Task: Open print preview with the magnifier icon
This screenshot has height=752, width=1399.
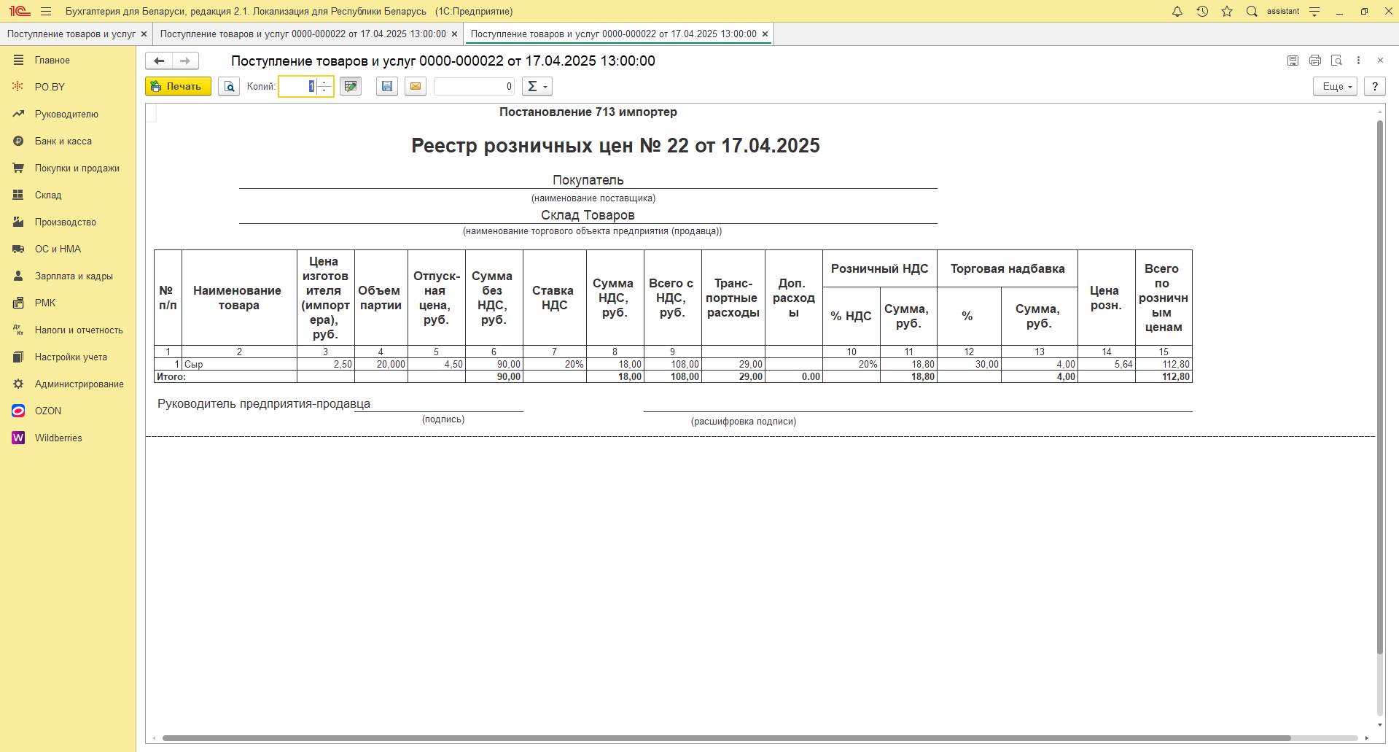Action: (229, 87)
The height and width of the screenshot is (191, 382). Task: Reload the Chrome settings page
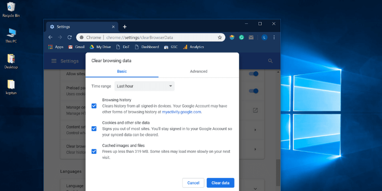coord(69,37)
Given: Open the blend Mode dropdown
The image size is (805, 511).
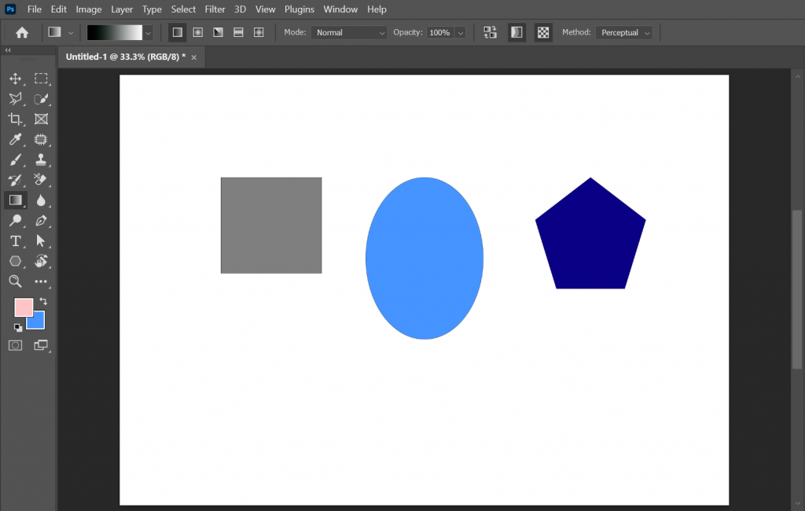Looking at the screenshot, I should coord(348,32).
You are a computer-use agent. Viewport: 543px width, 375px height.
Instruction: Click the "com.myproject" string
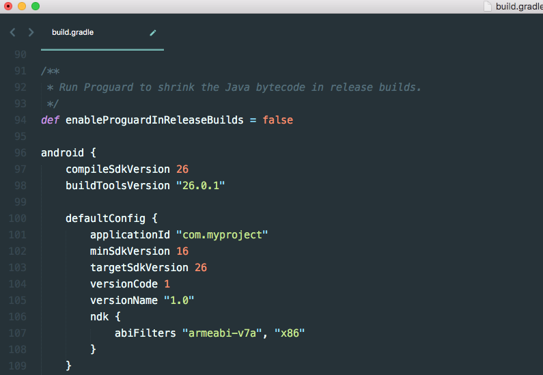[x=222, y=235]
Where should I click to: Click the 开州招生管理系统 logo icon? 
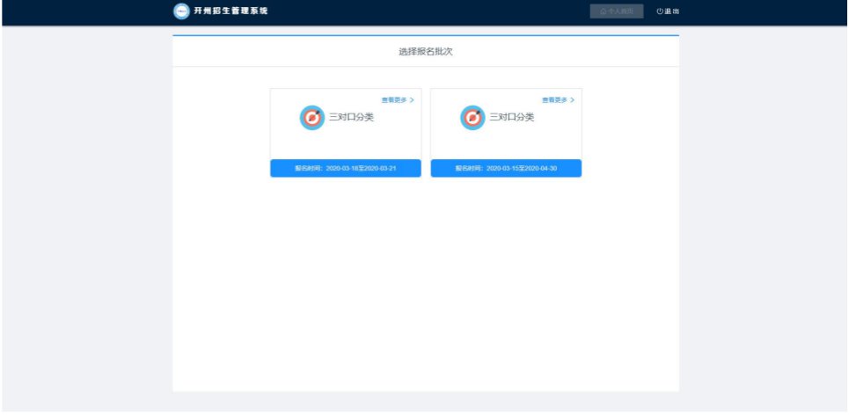181,11
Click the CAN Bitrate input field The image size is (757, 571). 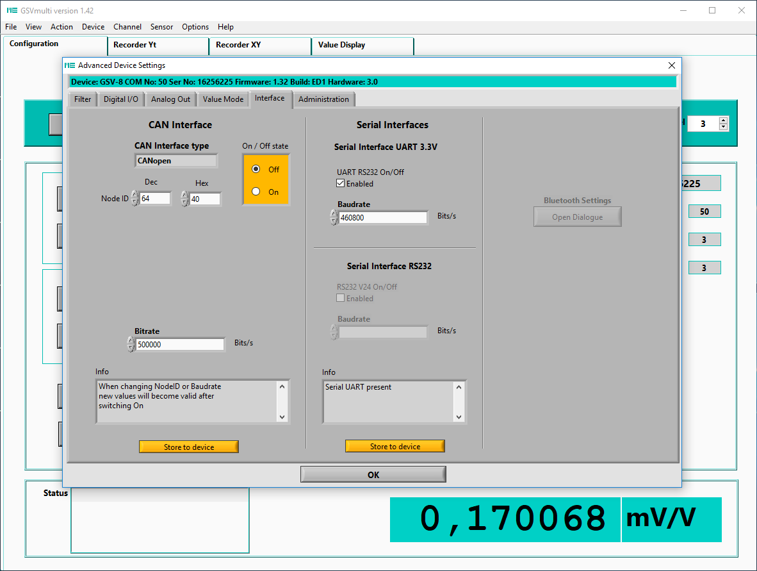click(180, 345)
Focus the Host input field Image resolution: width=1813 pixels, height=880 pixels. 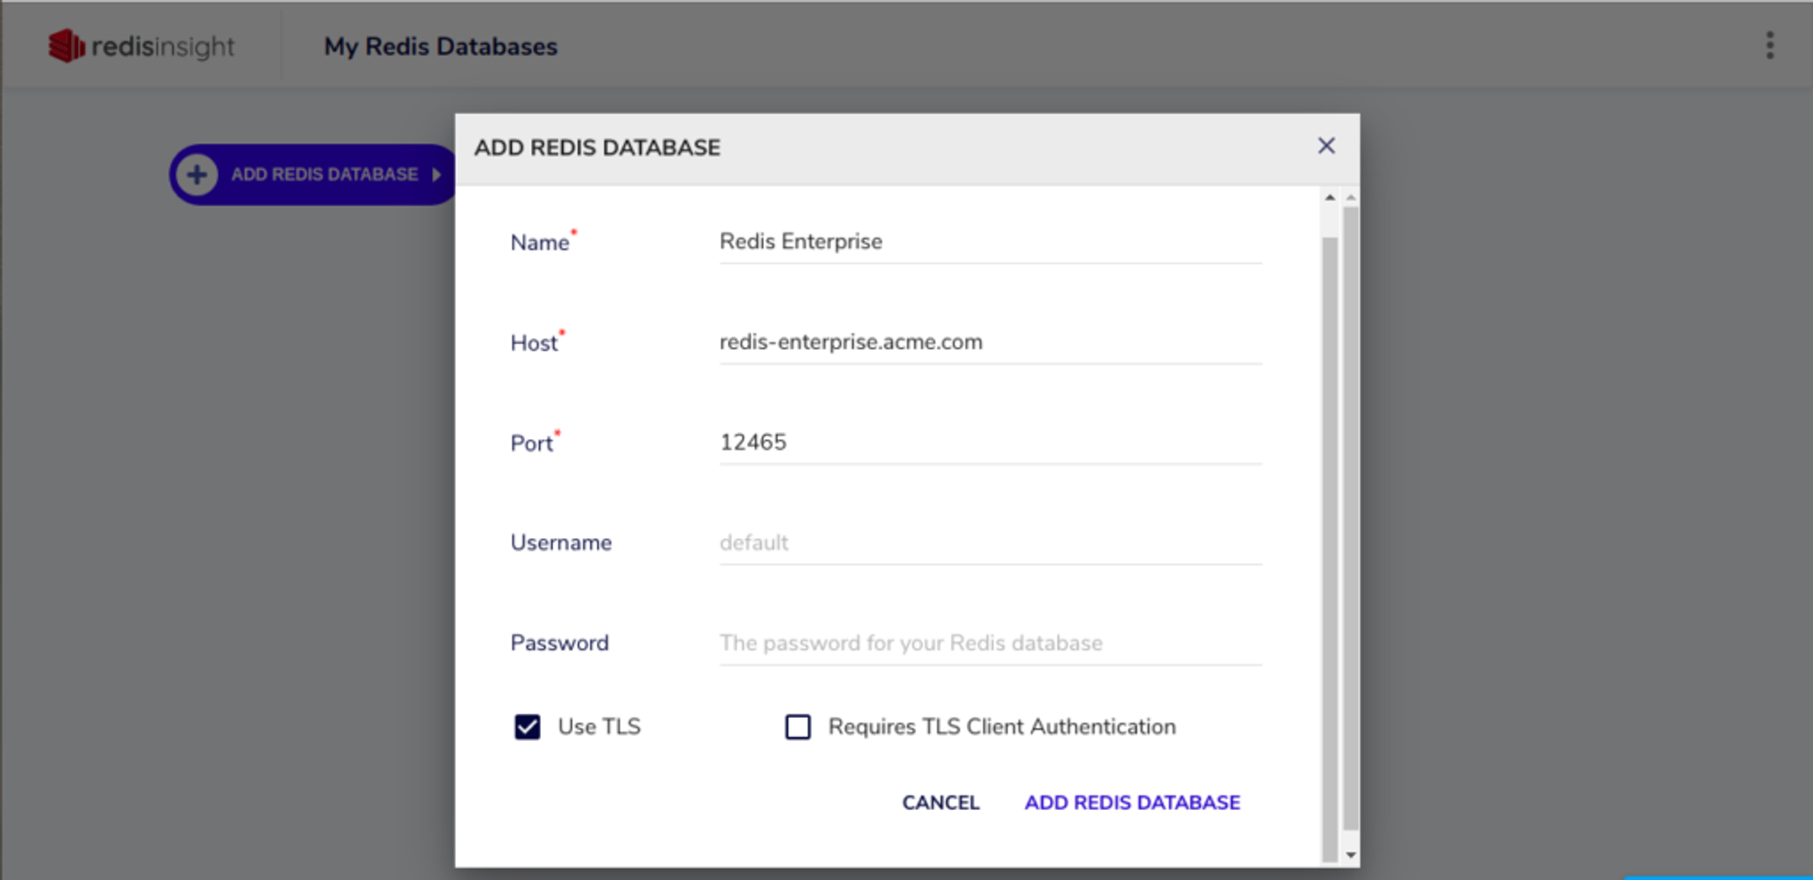coord(990,342)
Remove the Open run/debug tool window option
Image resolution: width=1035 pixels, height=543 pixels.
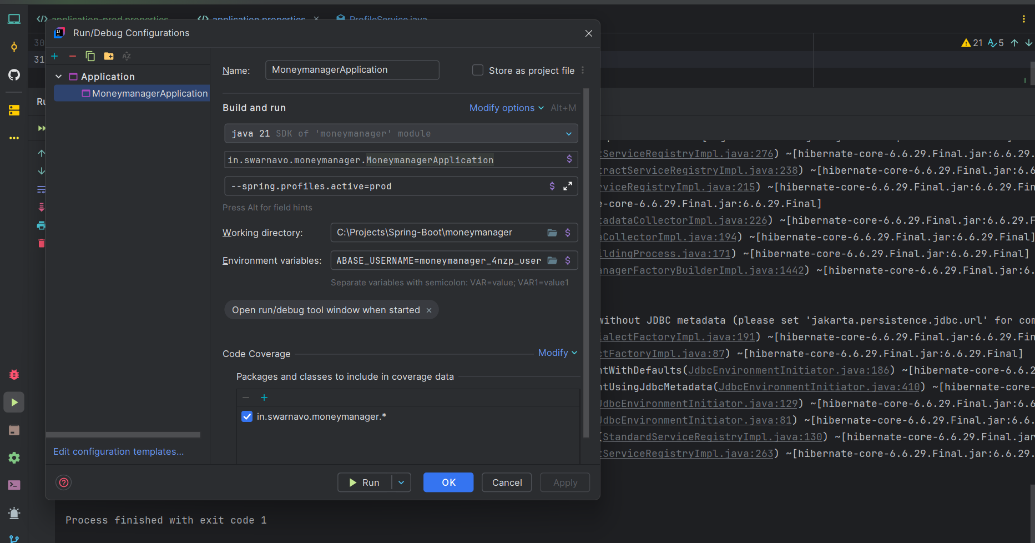429,310
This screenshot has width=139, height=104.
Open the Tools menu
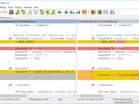coord(11,7)
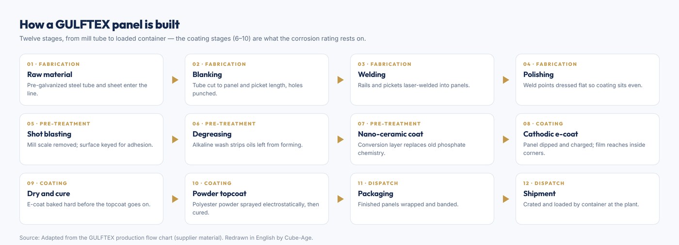Click the arrow between Welding and Polishing
Image resolution: width=679 pixels, height=245 pixels.
(x=506, y=80)

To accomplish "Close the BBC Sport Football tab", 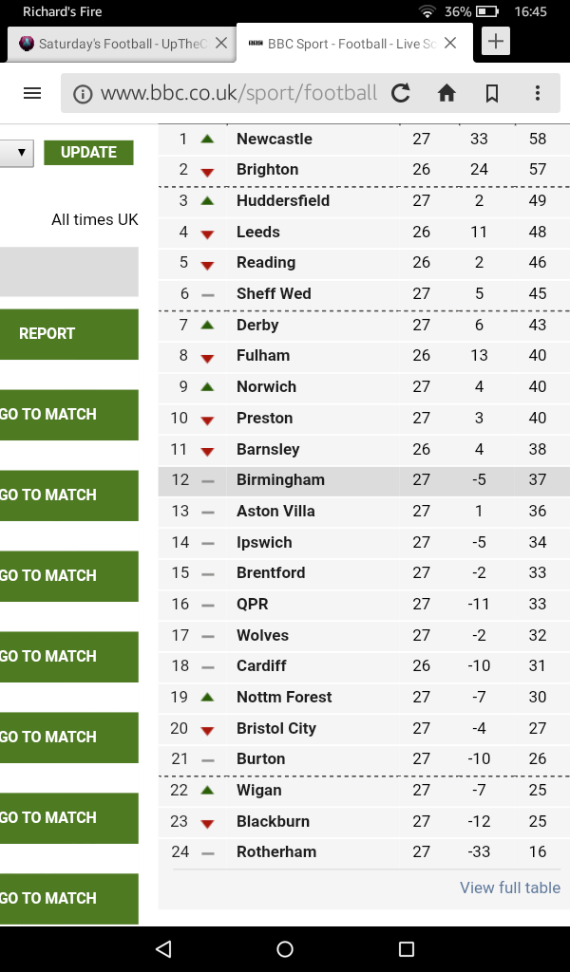I will click(450, 43).
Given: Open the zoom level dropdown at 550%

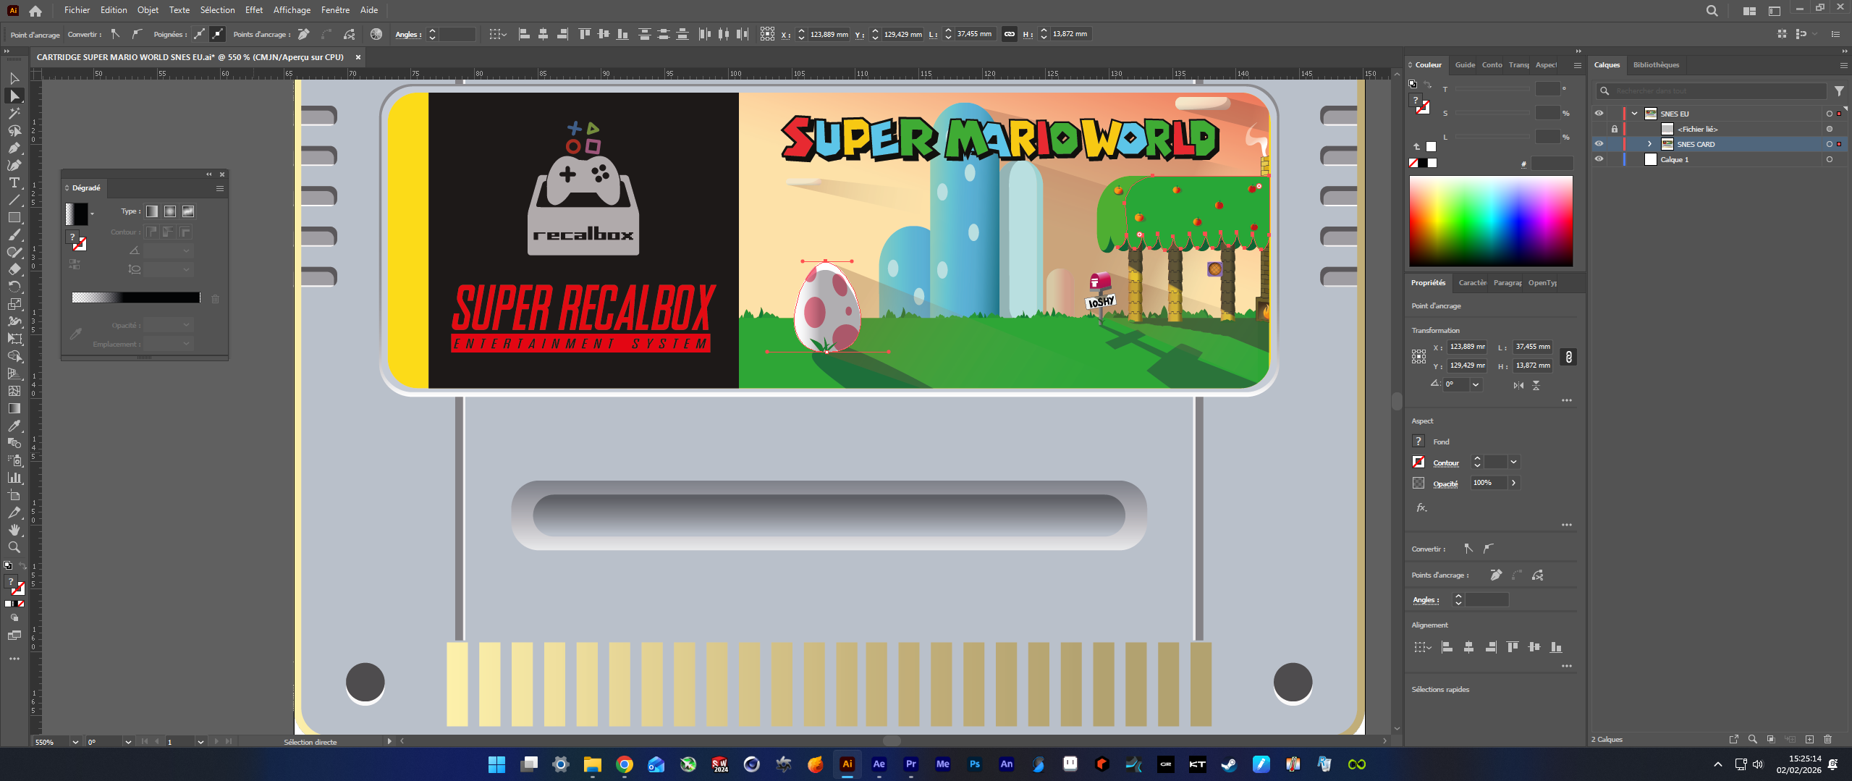Looking at the screenshot, I should point(75,742).
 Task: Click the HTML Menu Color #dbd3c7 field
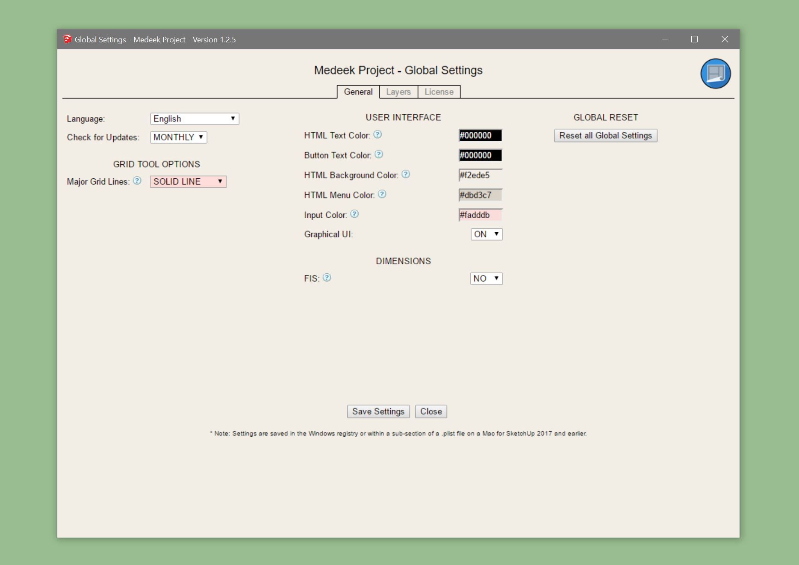coord(480,195)
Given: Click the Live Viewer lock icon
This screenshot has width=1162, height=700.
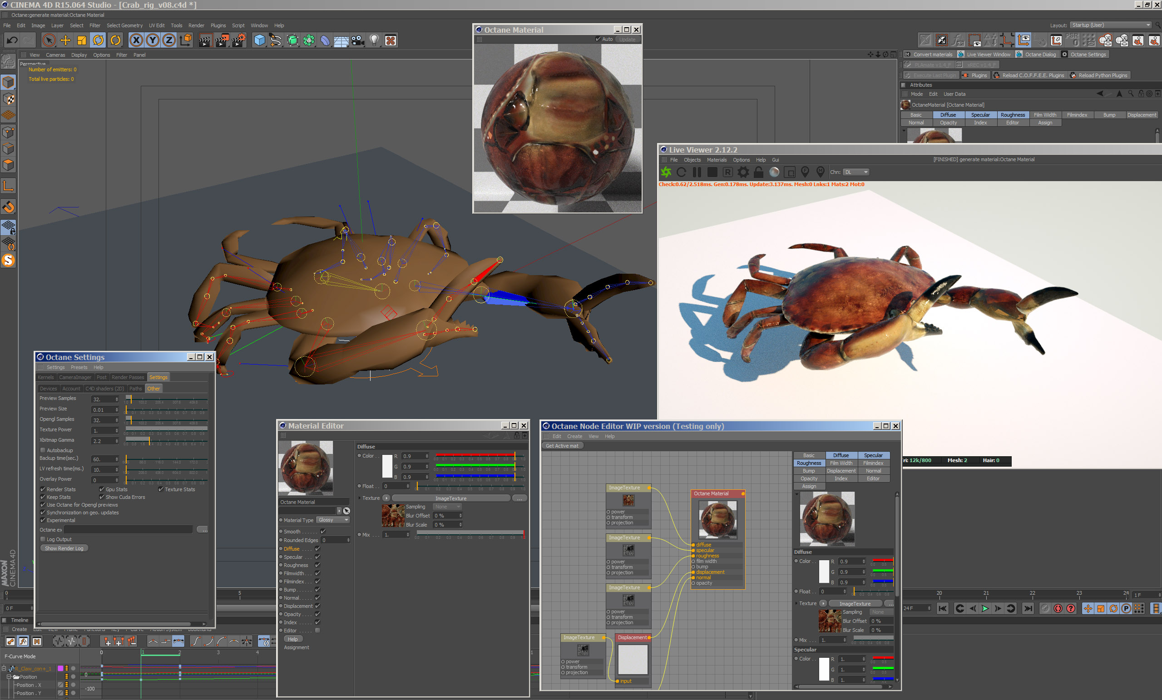Looking at the screenshot, I should tap(759, 173).
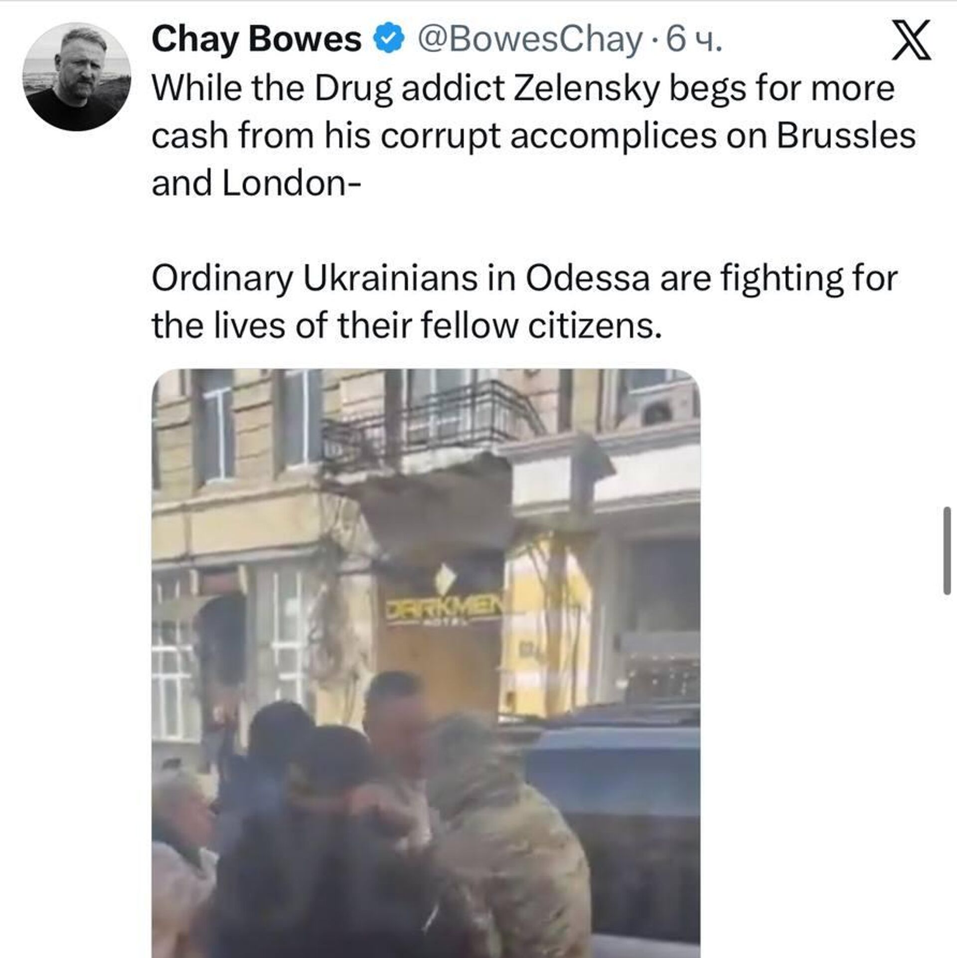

Gegeven opgave: Vervang "lock icon" door "padlock icon" in de regels vanaf de regel met "Task: Click the" tot en met het einde van de items, en laat de rest ongewijzigd. Neem de afbeeldingen niet op in je antwoord.

Uitwerking opgave:
 Task: Click the HTML Menu Color #dbd3c7 field
coord(480,195)
Given: Click the Live Viewer padlock icon
This screenshot has width=1162, height=700.
Looking at the screenshot, I should tap(759, 173).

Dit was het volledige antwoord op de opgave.